Ein Mann hatte einen Pferdehändler angezeigt, weil er sich beim Kauf von zwei Stuten getäuscht und geschädigt sah. Laut seinen Vorwürfen hatte der Händler ihn dazu verleitet, rund 140'000 Euro in die Tiere zu investieren, ohne ihn über deren tatsächlichen Marktwert zu informieren. Zudem soll der Händler unrealistische Versprechen gemacht, wichtige Tierarztberichte zurückgehalten und verletzte, unverkäufliche Stuten verkauft haben. Der Investor bezifferte seinen Schaden auf 8'333 Euro.
Die Genfer Strafverfolgungsbehörden stellten das Verfahren ein, woraufhin der Geschädigte Beschwerde einlegte – zunächst beim Genfer Kantonsgericht, dann beim Bundesgericht. Dieses trat im April 2026 auf die Beschwerde nicht ein, weil der Investor seine Klageberechtigung nicht ausreichend begründet hatte. Wer als Geschädigter gegen eine Verfahrenseinstellung vorgeht, muss laut Rechtsprechung in der Beschwerdeschrift klar darlegen, welchen konkreten Schaden er durch welche spezifische Straftat erlitten hat – und das für jeden einzelnen Vorwurf gesondert.

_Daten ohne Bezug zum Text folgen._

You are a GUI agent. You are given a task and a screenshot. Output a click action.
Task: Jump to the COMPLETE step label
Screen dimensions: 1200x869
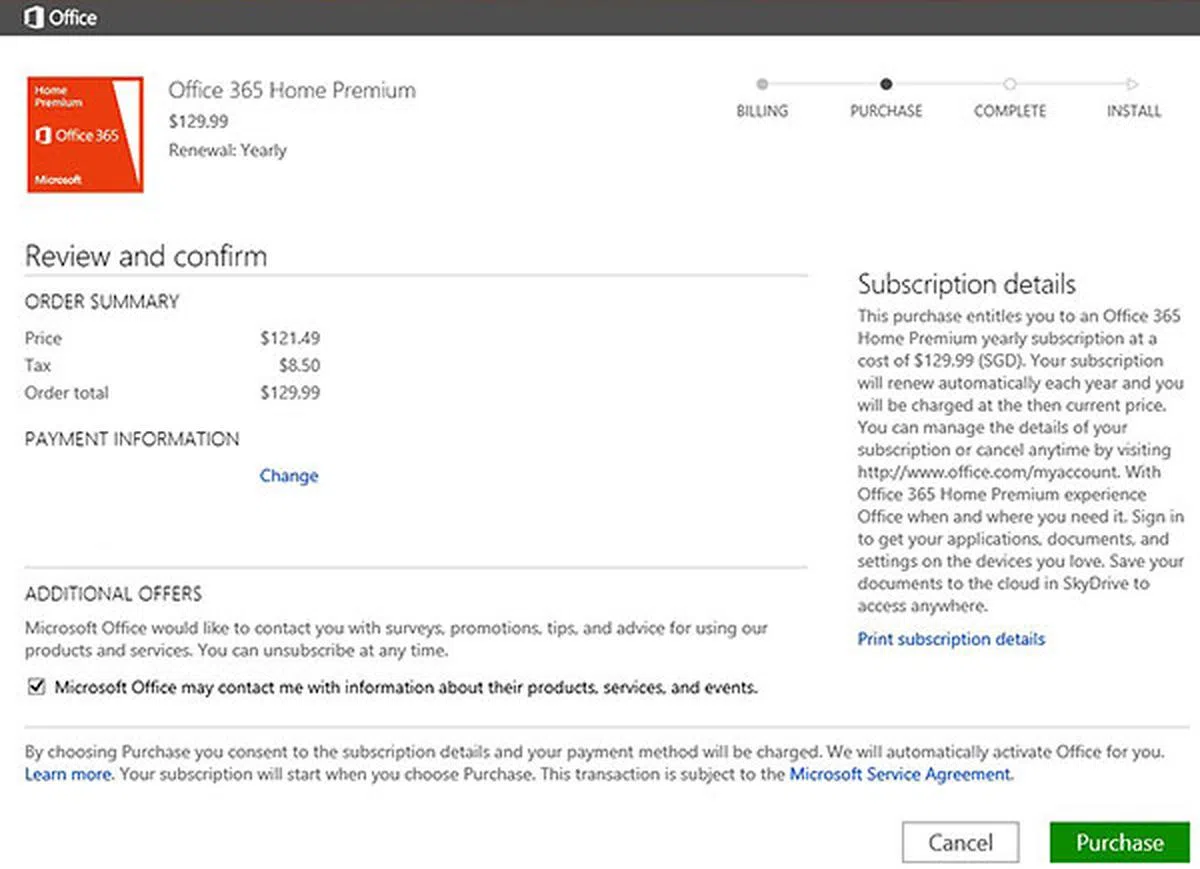pyautogui.click(x=1010, y=111)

Der Investor versuchte daraufhin, dieses Urteil anzufechten, indem er geltend machte, das Bundesgericht habe wichtige Aktenstücke übersehen. Er argumentierte ausserdem, sein Schaden sei unteilbar und lasse sich nicht auf einzelne Delikte aufteilen. Das Bundesgericht liess diese Argumente nicht gelten: Der Investor habe keine echte Unachtsamkeit des Gerichts aufgezeigt, sondern lediglich die rechtliche Beurteilung kritisiert – was in diesem Verfahrensstadium nicht zulässig ist.

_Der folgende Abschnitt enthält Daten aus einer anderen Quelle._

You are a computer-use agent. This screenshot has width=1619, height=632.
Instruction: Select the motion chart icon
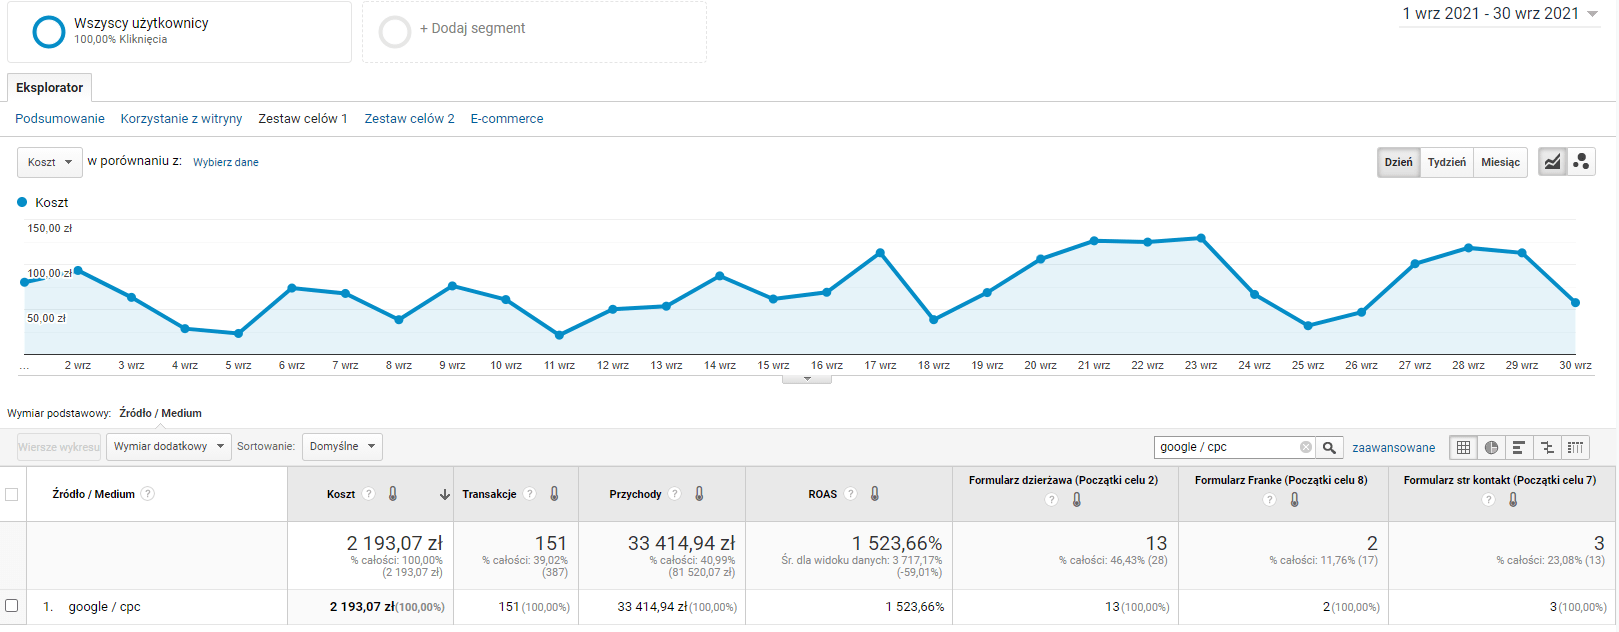tap(1581, 162)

Auch den Vorwurf des übertriebenen Formalismus wies das Gericht zurück. Die strengen Anforderungen an die Begründung gelten gerade bei Wirtschaftsdelikten, wo verschiedene Tatbestände wie Betrug, ungetreue Geschäftsführung oder Veruntreuung unterschiedliche Voraussetzungen haben. Da der Investor diese Anforderungen nicht erfüllt hatte, blieb sein Antrag erfolglos. Die Gerichtskosten von 3'000 Franken gehen zu seinen Lasten.